I would stress that this is a first implementation of my NN trading system and I fully expect that it could be improved. However, before I undertake any more development I want to be sure that I am on the right track. My future work flow will be something like this:-
  • code the above mentioned entry and exit logic
  • code the MC test routine and conduct tests
  • if these MC tests show promise, rewrite my Octave NN training code in C++ .oct code to speed up the NN training
  • improve the classification NNs by increasing/varying the amount of training data, and possibly introducing new discriminant features
  • do the same with the directional NNs
More about all this in future posts.

Wednesday, 27 February 2013

Restricted Boltzmann Machine

In an earlier post I said that I would write about Restricted Boltzmann machines and now that I have begun adapting the Geoffrey Hinton course code I have, this is the first post of possibly several on this topic.
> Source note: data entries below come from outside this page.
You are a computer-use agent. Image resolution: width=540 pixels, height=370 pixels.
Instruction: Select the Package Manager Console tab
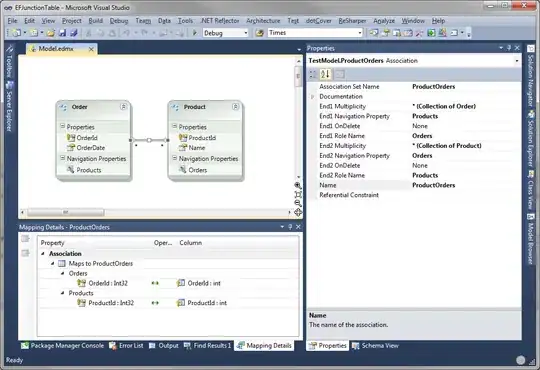(62, 346)
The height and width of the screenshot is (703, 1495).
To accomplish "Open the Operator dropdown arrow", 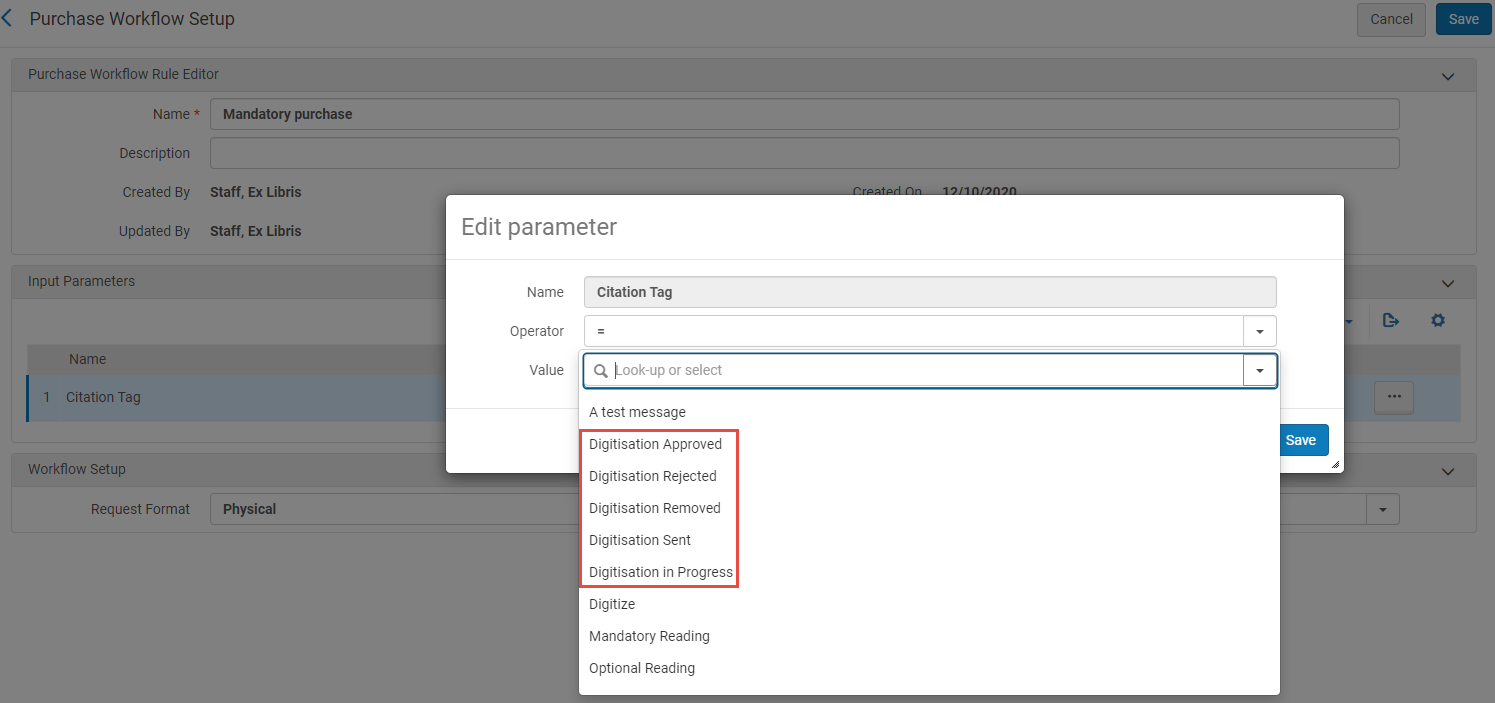I will pos(1259,331).
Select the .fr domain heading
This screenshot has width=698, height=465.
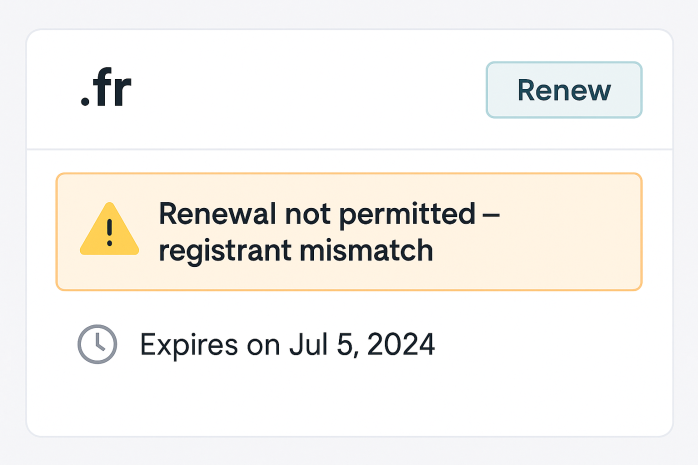[106, 88]
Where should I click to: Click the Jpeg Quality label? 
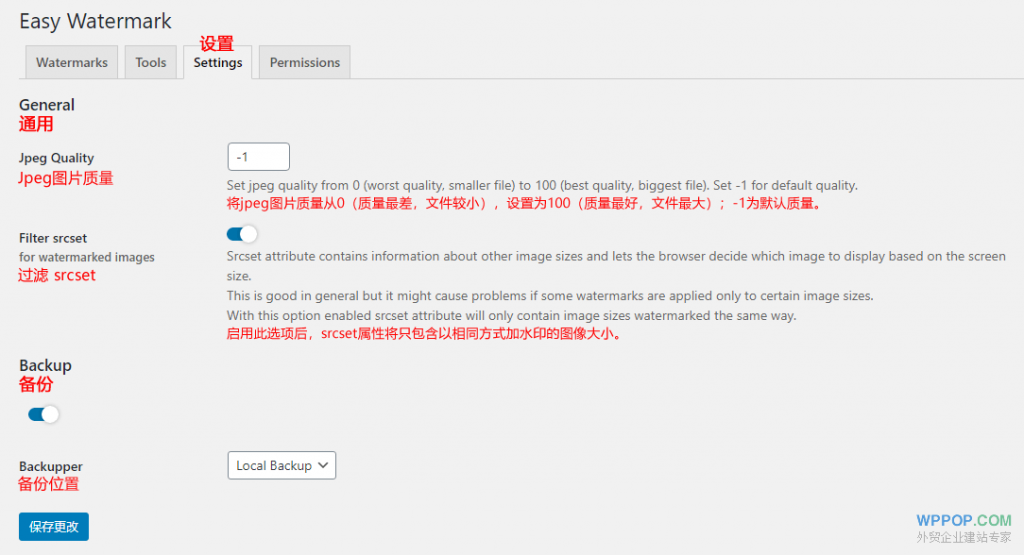pyautogui.click(x=56, y=158)
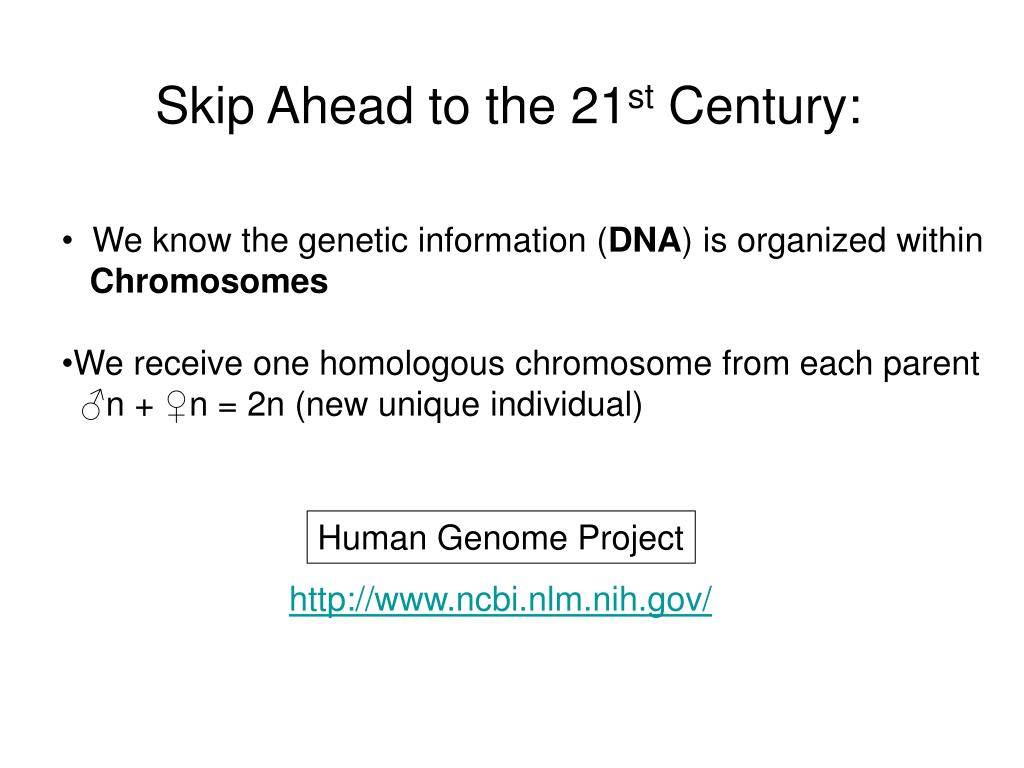The image size is (1024, 768).
Task: Click the word 'Skip' in the title
Action: (x=204, y=107)
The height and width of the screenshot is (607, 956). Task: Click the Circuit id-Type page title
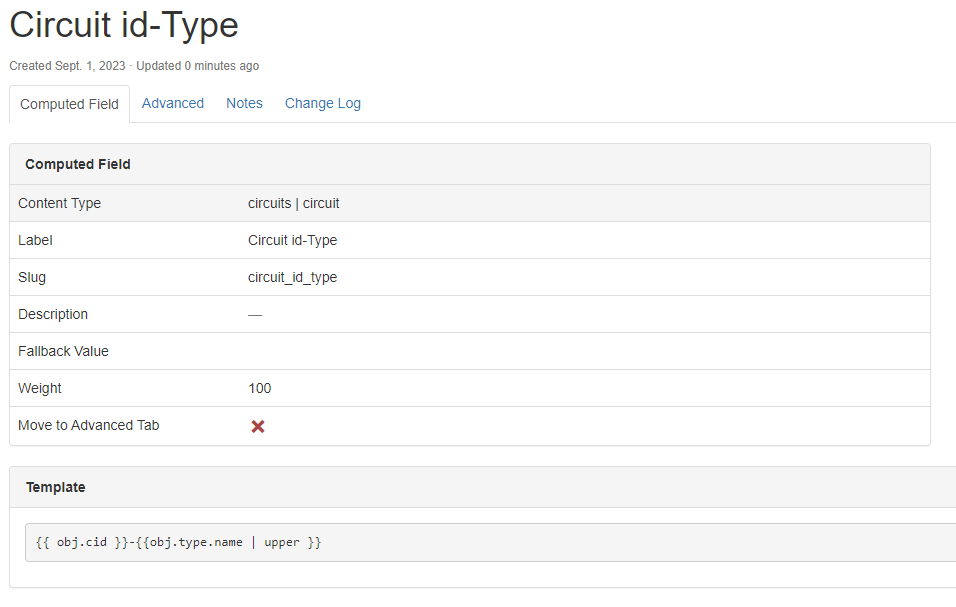tap(124, 25)
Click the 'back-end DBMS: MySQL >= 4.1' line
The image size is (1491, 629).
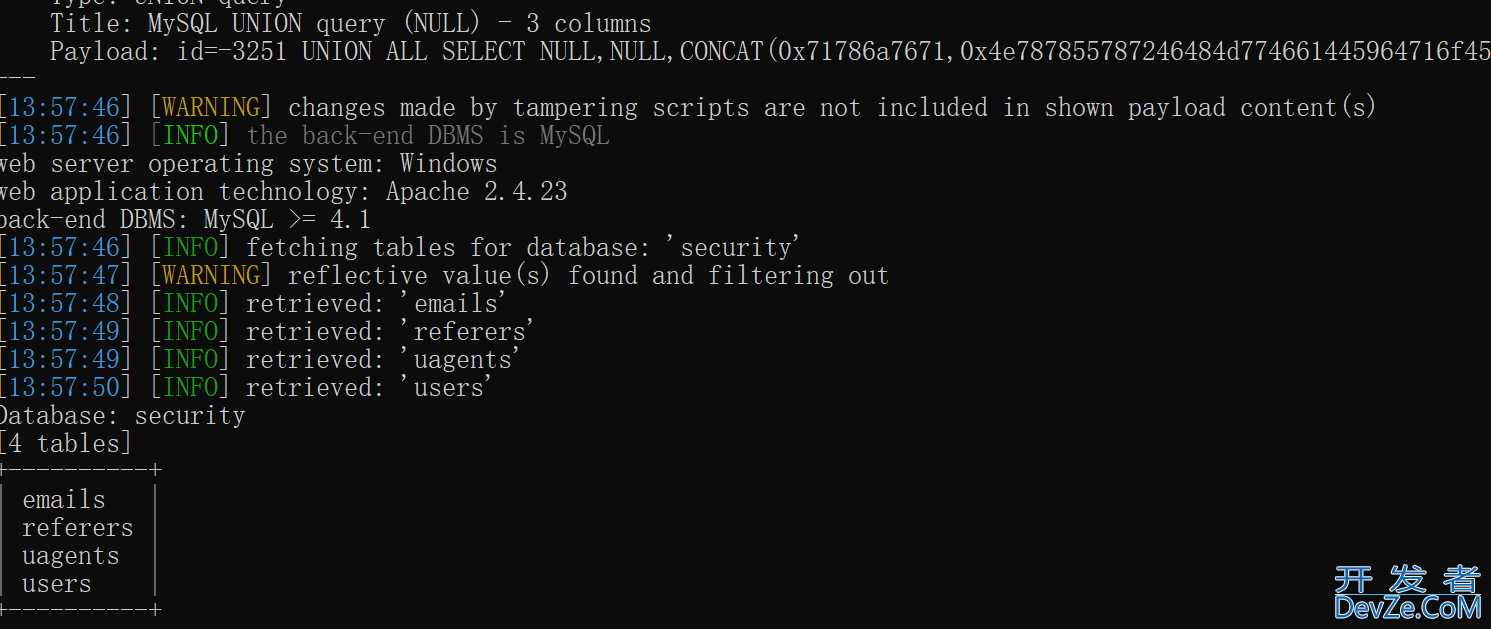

Essentially, I am going to use the RBM to conduct unsupervised learning on unlabelled real market data, using some of the indicators I have developed, to extract relevant features to initialise the input to hidden layer weights of my market classifying neural net, and then conduct backpropagation training of this feedforward neural network using the labelled data from my usual, idealised market types.

Readers may well ask, "What's the point of doing this?" Well, taken from my course assignment notes, and edited by me for relevance to this post, we have:-

In the previous assignment we tried to reduce overfitting by learning less (early stopping, fewer hidden units etc.) RBMs, on the other hand, reduce overfitting by learning more: the RBM is being trained unsupervised so it's working to discover a lot of relevant regularity in the input features, and that learning distracts the model from excessively focusing on class labels. This is much more constructive distraction: instead of early stopping the model after a little learning we instead give the model something much more meaningful to do. ...it works great for regularisation, as well as training speed. ... In the previous assignment we did a lot of work selecting the right number of training iterations, the right number of hidden units, and the right weight decay. ... Now we don't need to do that at all, ... the unsupervised training of the RBM provides all the regularisation we need. If we select a decent learning rate, that will be enough, and we'll use lots of hidden units because we're much less worried about overfitting now.

Of course, a picture is worth a thousand words, so below are a 2D and a 3D picture

These two pictures show the weights of the input to hidden layer after only two iterations of RBM training, and effectively represent a "typical" random initialisation of weights prior to backpropagation training. It is from this type of random start that the class labelled data would normally be used to train the NN.

These next two pictures tell a different story

These show weights after 50,000 iterations of RBM training. Quite a difference, and it is from this sort of start that I will now train my market classifier NN using the class labelled data.

Some features are easily seen. Firstly, the six columns on the "left" sides of these pictures result from the cyclic period features in the real data, expressed in binary form, and effectively form the weights that will attach to the NN bias units. Secondly, the "right" side shows the most recent data in the look back window applied to the real market data. The weights here have greater magnitude than those further back, reflecting the fact that shorter periods are more prevalent than longer periods and that, intuitively obvious perhaps, more recent data has greater importance than older data. Finally, the colour mapping shows that across the entire weight matrix the magnitude of the values has been decreased by the RBM training, showing its regularisation effect.